Fuente:
La percepción que el resto de la población tenía sobre los presos era, hasta cierto punto, contradictoria. Por un lado, los presos eran vistos como un potencial objeto de caridad, pero a la vez eran temidos y considerados impuros hasta por los sacerdotes confesores, que a menudo se negaban a subir las escaleras con ellos por pura repugnancia (De León, 2020: 143,145). Los gritos que se proferían desde la cárcel ayudaban a generar la visión de la cárcel como un sitio tétrico e impuro (Márquez, 1996: 157-170). Sin embargo, Cristóbal de Chaves menciona en su Relación de la Cárcel Real de Sevilla que había un «constante tránsito de visitantes» (Chaves, 1983: 14-15), debido a que las puertas solamente se cerraban por la noche. ¿Quién venía a ver a los presos? Pues sus familiares, quien los tuviera, los religiosos y, sobre todo, las prostitutas que, haciéndose pasar por amigas, tenían encuentros con los presos (De León, 2020: 105-107). 

El ambiente general de la cárcel era un ambiente hipermasculinizado, por encontrarse las mujeres separadas en una cárcel aparte (De León, 2020: 201), y muy violento. Esto último es reflejo de una sociedad mucho más violenta que la actual, en la que el atropello moral o físico a la propia persona puede venir de cualquier lado (Sánchez-Cid, 2011: 37). En la cárcel se daban ambos tipos de violencia con pasmosa frecuencia. El ejemplo más impactante de violencia verbal es una anécdota que cuenta De León sobre un tal Francisco, al cual iban a ejecutar, y que se dedicó a increpar a todos los presentes aumentando en la gravedad e intensidad de los insultos hasta afirmar que iba a dar «al cabrón de Buenrostro un cristazo que le rompa la cabeza» (De León, 2020: 157) con el crucifijo que portaría el día de su ejecución. Por seguridad, el día de la sentencia se asignó a Buenrostro a vigilar otra puerta (De León, 2020: 157).

La violencia física era también usual, y frecuentemente iba ligada a los juegos y diversiones que se llevaban a cabo en la cárcel. Había juegos que consistían en ejercer la violencia por ejercerla, de forma muy similar a los niños de la secundaria que juegan a darse collejas. Ejemplo de esto es La Culebra, un juego en el que se apagan todas las velas y se persigue a otros presos con una soga recia, azotándolos al grito de «¡Que viene la culebra!» (De León, 2020: 110), o La Palomita, que era simple y llanamente colocar un papelito entre los dedos de un preso dormido y prenderle fuego para que se despertara con la quemadura (De León, 2020: 110). También había violencia derivada de partidas de naipes y otros juegos de azar, y peleas en el patio que parecían surgir de la nada y tan pronto como empezaban terminaban, dejando a presos heridos con las armas blancas que las prostitutas introducían de contrabando en la cárcel (De León, 2020: 108). No hablamos de simples navajas: los presos tenían a su alcance dagas, cuchillos e incluso espadas (De León, 2020: 108), lo cual es lógico si tenemos en cuenta que existía un extenso arsenal en manos de la población (Sánchez-Cid, 2011: 38).

Registros de datos:
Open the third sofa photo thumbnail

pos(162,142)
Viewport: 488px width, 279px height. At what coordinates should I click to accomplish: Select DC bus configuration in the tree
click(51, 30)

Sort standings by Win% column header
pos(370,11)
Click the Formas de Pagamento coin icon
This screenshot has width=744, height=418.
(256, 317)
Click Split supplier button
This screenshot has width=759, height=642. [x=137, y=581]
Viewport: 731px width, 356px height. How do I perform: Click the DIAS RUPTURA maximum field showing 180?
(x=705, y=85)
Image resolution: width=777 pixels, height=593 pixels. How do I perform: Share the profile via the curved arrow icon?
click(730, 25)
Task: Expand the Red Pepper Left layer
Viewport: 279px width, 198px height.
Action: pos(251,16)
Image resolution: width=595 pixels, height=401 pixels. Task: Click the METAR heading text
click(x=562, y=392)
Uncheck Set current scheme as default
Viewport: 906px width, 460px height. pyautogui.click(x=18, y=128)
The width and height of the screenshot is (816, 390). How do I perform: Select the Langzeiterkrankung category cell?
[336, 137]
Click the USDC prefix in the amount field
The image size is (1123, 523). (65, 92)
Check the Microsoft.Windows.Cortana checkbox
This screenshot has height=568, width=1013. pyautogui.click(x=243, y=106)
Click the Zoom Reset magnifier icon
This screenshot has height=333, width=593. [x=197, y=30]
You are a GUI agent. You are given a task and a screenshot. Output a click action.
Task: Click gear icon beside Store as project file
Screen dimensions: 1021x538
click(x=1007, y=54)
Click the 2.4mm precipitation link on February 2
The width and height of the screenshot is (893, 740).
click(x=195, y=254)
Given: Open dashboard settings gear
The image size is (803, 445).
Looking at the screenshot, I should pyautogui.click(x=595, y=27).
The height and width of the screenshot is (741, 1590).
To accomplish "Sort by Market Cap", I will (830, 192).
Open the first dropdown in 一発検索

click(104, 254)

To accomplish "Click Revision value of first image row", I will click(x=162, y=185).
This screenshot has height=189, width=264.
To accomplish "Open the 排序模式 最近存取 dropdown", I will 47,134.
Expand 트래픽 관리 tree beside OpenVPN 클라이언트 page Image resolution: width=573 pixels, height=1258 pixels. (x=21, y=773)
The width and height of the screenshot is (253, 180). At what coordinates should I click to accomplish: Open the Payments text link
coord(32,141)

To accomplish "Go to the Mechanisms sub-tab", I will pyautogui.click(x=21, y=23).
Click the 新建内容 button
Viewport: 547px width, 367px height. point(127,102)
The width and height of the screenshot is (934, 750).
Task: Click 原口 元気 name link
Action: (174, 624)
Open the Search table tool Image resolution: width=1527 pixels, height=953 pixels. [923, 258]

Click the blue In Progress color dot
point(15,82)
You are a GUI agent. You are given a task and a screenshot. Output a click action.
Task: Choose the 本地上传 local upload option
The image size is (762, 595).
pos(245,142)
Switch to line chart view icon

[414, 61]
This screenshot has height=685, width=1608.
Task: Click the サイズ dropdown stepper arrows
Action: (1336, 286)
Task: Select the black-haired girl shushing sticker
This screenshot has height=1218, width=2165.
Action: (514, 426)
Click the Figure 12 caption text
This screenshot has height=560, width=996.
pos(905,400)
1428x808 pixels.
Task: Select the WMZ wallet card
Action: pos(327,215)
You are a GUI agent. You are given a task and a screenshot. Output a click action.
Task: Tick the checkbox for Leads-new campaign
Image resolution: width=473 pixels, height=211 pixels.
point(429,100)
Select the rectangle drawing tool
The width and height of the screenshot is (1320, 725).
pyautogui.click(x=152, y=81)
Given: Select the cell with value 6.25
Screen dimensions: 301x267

Problema a resolver: Traduce al inglés esta oración del texto sobre la cárcel: «La violencia física era también usual, y frecuentemente iba ligada a los juegos y diversiones que se llevaban a cabo en la cárcel.»

Respuesta: Physical violence was also common, and it was frequently tied to the games and amusements that went on in the prison.